Willicher Stadtrat beschließt Haushalt 2026 einstimmig – trotz hitziger Debatten über Kita-Gebühren
Henry SchmittWillicher Stadtrat beschließt Haushalt 2026 einstimmig – trotz hitziger Debatten über Kita-Gebühren
Willicher Stadtrat verabschiedet Haushalt 2026 in Rekordzeit – einstimmige Zustimmung trotz kontroverser Debatten
Der Stadtrat von Willich hat den Haushalt für 2026 in Rekordzeit finalisiert, wobei alle Fraktionen ihm einstimmig zugestimmt haben. Die Entscheidung fiel nach hitzigen Diskussionen über Kita-Gebühren und Wohnungspolitik. Eltern und politische Gruppen reagierten mit scharfer Kritik auf die geplanten Änderungen.
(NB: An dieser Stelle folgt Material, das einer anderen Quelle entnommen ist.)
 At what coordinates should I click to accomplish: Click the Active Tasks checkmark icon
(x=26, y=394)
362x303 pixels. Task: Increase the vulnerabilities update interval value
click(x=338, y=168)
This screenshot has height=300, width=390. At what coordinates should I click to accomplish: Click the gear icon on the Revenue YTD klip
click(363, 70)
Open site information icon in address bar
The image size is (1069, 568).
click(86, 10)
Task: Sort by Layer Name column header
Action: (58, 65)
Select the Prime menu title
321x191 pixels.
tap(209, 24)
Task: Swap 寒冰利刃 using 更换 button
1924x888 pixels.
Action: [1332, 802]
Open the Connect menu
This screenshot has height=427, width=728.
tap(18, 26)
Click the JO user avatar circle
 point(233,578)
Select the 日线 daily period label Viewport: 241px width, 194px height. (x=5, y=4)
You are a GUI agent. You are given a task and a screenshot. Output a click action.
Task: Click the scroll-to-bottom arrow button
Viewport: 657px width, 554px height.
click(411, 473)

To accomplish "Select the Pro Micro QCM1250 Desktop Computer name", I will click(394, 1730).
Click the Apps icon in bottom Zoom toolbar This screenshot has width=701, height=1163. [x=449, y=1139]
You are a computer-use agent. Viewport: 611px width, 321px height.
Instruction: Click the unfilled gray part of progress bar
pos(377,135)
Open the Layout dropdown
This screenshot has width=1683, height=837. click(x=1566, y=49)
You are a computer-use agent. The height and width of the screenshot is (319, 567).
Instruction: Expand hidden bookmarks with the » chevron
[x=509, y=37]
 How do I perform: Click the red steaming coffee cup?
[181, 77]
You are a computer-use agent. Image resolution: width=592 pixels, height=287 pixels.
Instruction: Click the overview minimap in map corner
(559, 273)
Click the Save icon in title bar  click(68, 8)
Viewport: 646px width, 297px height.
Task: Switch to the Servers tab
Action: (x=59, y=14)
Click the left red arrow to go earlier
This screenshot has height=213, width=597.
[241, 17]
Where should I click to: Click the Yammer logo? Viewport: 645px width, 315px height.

Das Verfahren zur Haushaltsverabschiedung verlief zügig, da sich jede Fraktion auf fünfminütige Wortbeiträge beschränkte. Trotz der effizienten Abwicklung kam es bei zentralen Themen zu Spannungen. Der Jugendhilfeausschuss hatte zuvor Vorschläge abgelehnt, Geschwisterrabatte in Kindertageseinrichtungen wieder einzuführen, und sich gegen eine Erhöhung der jährlichen Gebührenanpassung für die Kinderbetreuung von zwei auf drei Prozent ausgesprochen. Doch der Rat setzte sich über diese Bedenken hinweg: Die Geschwisterermäßigung bleibt ausgesetzt, und die jährliche Anpassung der Betreuungsgebühren wird dauerhaft auf drei Prozent festgeschrieben.
Eltern in Willich zeigten sich verärgert über die höheren Kosten und warnten, dass die Änderungen Familien zusätzlich belasten würden. Gleichzeitig begrüßte die SPD die Übernahme der Bauturbo-Strategie durch den Rat, die den Bau bezahlbaren Wohnraums beschleunigen soll. Die Partei kritisierte jedoch die Streichung des Zuschusses für das Deutschlandticket für anspruchsberechtigte Studierende und warnte, dass dies einkommensschwache Haushalte besonders treffen werde.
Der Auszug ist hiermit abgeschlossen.